New York Times ran an article and accompanying video showing a Success Academy teacher berating a young child, ripping up the child's work in the child's face, sending the child to the corner and loudly accusing the child of "confusing everybody" and "infuriating me." On the same day Success Academy CEO, Eva Moskowitz, held a news conference, with the teary-eyed teacher, Charlotte Dial, standing at her side, in which Moskowitz defended the teacher, her schools and her policies, berated the New York Times for coverage bias, and described the incident as an "anomaly."
First of all, let's understand that the incident was anything but an anomaly.
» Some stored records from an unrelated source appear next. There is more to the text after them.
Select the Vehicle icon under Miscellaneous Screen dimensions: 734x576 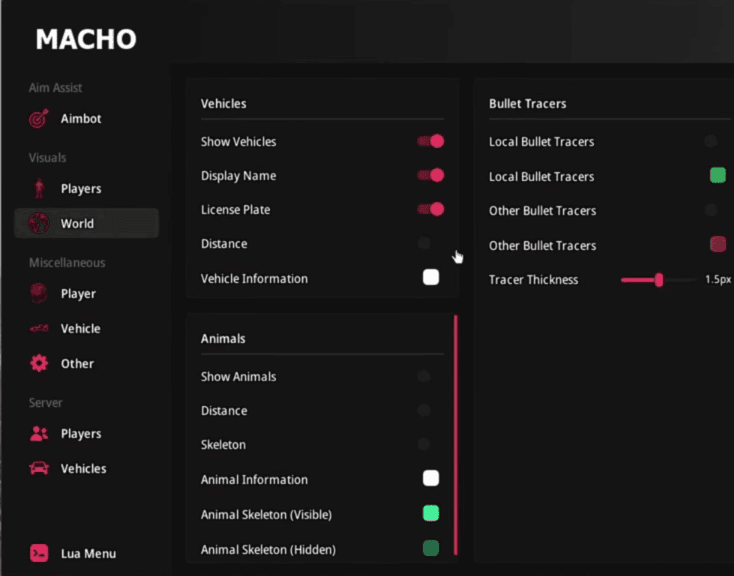click(x=39, y=329)
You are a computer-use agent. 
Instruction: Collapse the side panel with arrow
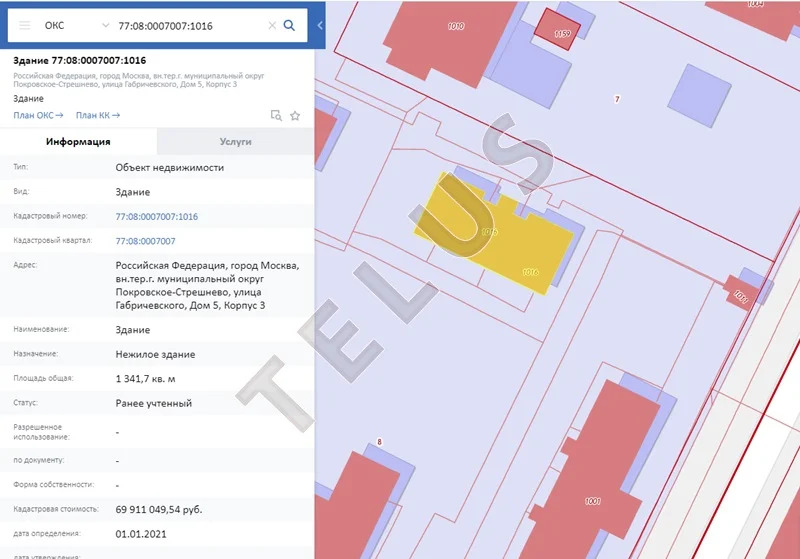click(320, 25)
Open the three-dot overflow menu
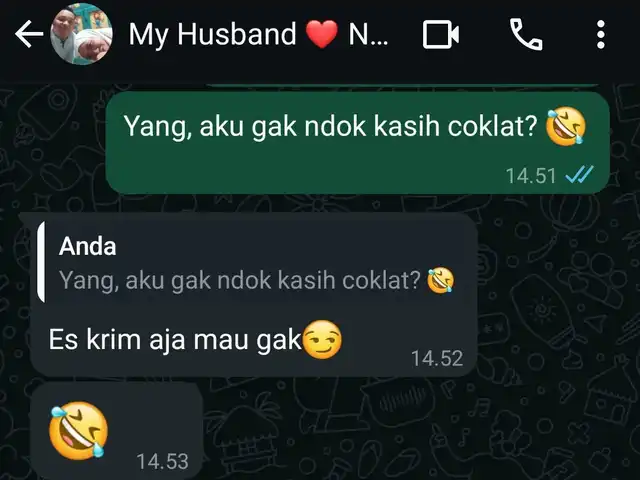Image resolution: width=640 pixels, height=480 pixels. [x=600, y=35]
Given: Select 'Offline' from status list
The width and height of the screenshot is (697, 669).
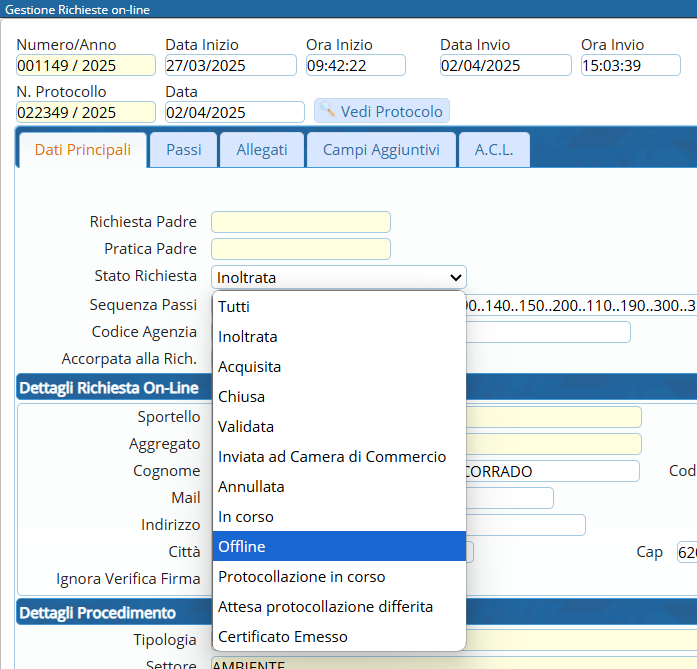Looking at the screenshot, I should [x=339, y=547].
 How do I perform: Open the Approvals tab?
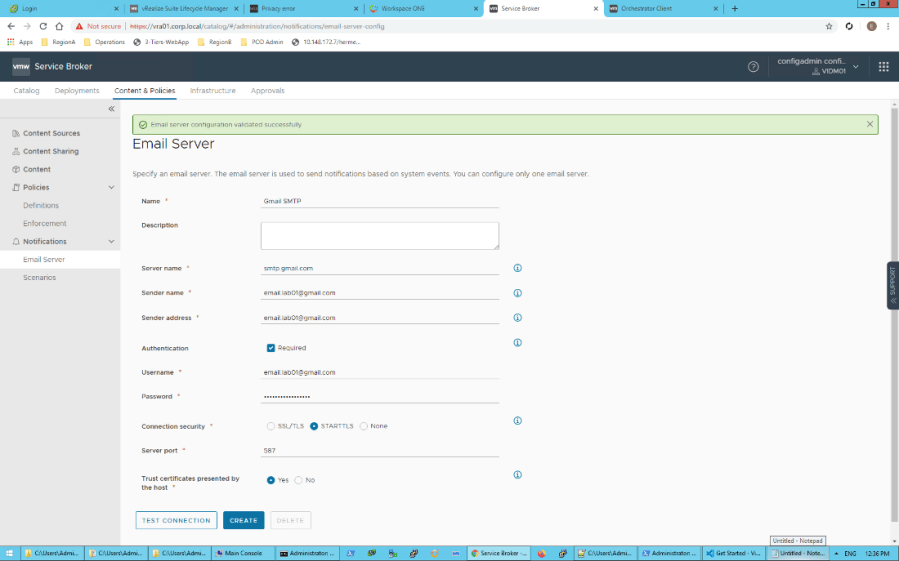(x=267, y=91)
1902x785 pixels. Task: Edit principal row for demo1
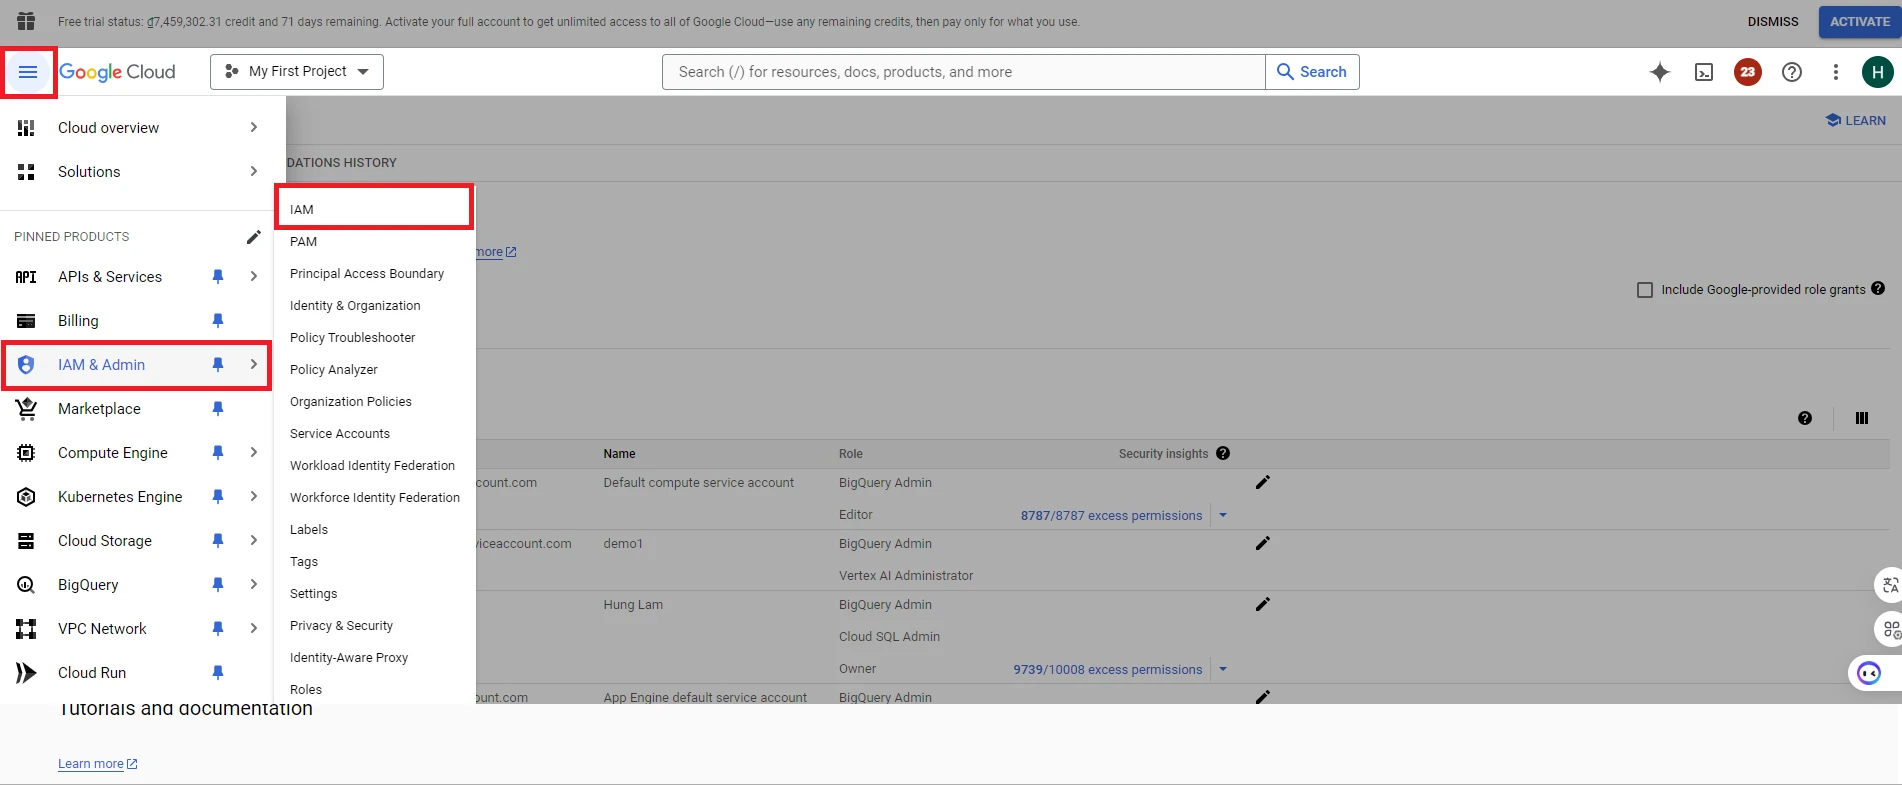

The reason an assistant teacher in the room surreptitiously shot the video was because she was concerned about this teacher's "daily harsh treatment of children." Secondly, we need to understand that this type of teaching is rewarded in the Success Academy. Ms. Dial was considered so effective that she was promoted to a position where she could model practice for other teachers. Thirdly, we need to understand that this is a pattern that is repeated over and over in Success Academy schools, where one principal kept an infamous "got to go" list of struggling learners he targeted for removal from the school and where harsh discipline and instructional practices have been well documented.
One thing that surprised me in these articles and in the comments that people left online in response, was how so many people see the teacher's behavior not as the child abuse that it appeared to be to me, but as a necessary part of the discipline practices needed for children to learn. One mother of three Success Academy children said, "I think discipline is necessary." One online commentor said the incident wasn't worth an article in the New York Times and we need to stop "coddling children." Another parent said, "I wish my child could have a math teacher like Ms. Dial."
I agree that discipline is a necessary part of learning. Children learn best in an environment that is calm, consistent and well-ordered. But discipline should not and cannot be equated with fear. Fear does irreparable harm to learning. The Times article quotes Dr. James P. McDonald, professor at NYU, who, after viewing the video said,
Because the child's learning is still a little fragile - as all learning is initially - she made an error. Good classrooms (and schools) are places where errors are regarded as a necessary byproduct of learning. But not here. Making an error in (Ms. Dial's) classroom is a social offense."
He says that the classroom is likely full of fear and that children will likely not feel safe making mistakes.
In his book, The Motivated Student: Unlocking the Enthusiasm for Learning (ASCD, 2009), Bob Sullo dedicates the first chapter to eliminating fear in the classroom. He says that "fear remains one of the most widely used strategies for managing student behavior and encouraging academic achievement", but "fear compromises our ability to learn." Learning is risky business. As Dr. McDonald says, learning is fragile. Children will not and cannot take the risks necessary to learn in an atmosphere of fear. Why would any child in a classroom run on fear take the risk of asking a question for clarification? Why would any child raise her hand to answer a question if there was a good chance the answer would be greeted by public ridicule?
The National Scientific Council on the Developing Child (2010) says that
It is essential that that children have safe, secure environments in which to grow, learn and develop healthy brains and bodies. Science shows that early exposure to circumstances that produce persistent fear and chronic anxiety can have lifelong effects on brain architecture.
I believe that it is safe to say that many of the children who attend Success Academy schools come from neighborhood environments where fear and chronic anxiety are the norm. The Success Academy school, rather than providing a safe haven for these fragile young learners, doubles down on fear and anxiety and introduces it into the learning environment as well.
There is no excuse for using fear to intimidate or motivate children. It is simply unacceptable and abusive and ultimately counterproductive to learning. Success Academy can boast of its high test scores, but any serious educator must ask the question, "At what price this very narrow success?"
I cannot help but notice in the video that this white teacher is belittling a young African American child. I am put in mind of the plantation of the Antebellum south, where instead of ripping up a child's paper, the master meted out forty lashes with the whip.